▶ **WHAT THIS TASK INVOLVES**
Can you quote the items below exactly, from the line containing "Where should I click to: Switch" through the line containing "[x=884, y=92]", including both of those lines?

▶ **ENTRIES PROVIDED**
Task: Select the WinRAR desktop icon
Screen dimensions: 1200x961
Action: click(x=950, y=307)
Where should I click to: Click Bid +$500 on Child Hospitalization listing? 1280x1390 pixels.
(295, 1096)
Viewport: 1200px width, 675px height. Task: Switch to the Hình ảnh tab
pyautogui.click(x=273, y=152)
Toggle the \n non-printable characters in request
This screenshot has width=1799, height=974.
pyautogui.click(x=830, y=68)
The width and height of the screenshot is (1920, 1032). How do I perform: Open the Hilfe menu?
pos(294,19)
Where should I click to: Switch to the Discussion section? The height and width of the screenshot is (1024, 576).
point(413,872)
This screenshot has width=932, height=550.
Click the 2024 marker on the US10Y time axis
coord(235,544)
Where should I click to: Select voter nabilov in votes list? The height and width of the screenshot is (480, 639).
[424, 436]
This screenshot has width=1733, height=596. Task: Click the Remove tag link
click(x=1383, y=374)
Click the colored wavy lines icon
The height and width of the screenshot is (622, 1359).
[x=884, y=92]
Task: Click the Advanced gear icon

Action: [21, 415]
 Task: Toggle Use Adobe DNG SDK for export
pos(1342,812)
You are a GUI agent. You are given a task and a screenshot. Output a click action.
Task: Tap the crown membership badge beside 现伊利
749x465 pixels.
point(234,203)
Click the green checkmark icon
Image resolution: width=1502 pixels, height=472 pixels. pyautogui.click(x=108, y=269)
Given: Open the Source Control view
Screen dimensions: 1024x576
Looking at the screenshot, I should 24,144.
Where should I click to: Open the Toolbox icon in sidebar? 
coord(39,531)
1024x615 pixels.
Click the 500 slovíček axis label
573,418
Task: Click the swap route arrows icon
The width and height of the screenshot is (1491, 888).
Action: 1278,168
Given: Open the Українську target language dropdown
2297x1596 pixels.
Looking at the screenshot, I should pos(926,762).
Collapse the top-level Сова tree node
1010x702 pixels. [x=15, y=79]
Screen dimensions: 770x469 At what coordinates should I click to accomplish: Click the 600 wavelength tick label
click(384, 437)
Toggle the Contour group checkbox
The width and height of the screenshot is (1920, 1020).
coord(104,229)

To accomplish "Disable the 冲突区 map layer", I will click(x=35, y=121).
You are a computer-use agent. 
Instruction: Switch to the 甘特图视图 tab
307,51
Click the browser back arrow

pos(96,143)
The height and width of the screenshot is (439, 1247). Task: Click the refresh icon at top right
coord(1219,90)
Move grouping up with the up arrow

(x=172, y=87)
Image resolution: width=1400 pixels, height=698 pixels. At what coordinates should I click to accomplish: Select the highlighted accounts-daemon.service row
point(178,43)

▶ **RESPONSE**
Where should I click to: Switch to the Discussion section? The height and width of the screenshot is (1024, 576).
point(413,872)
This screenshot has width=932, height=550.
Click the 2024 marker on the US10Y time axis
coord(235,544)
Where should I click to: Select voter nabilov in votes list? The height and width of the screenshot is (480, 639).
[424, 436]
This screenshot has width=1733, height=596. Task: Click the Remove tag link
click(x=1383, y=374)
Click the colored wavy lines icon
The height and width of the screenshot is (622, 1359).
[x=884, y=92]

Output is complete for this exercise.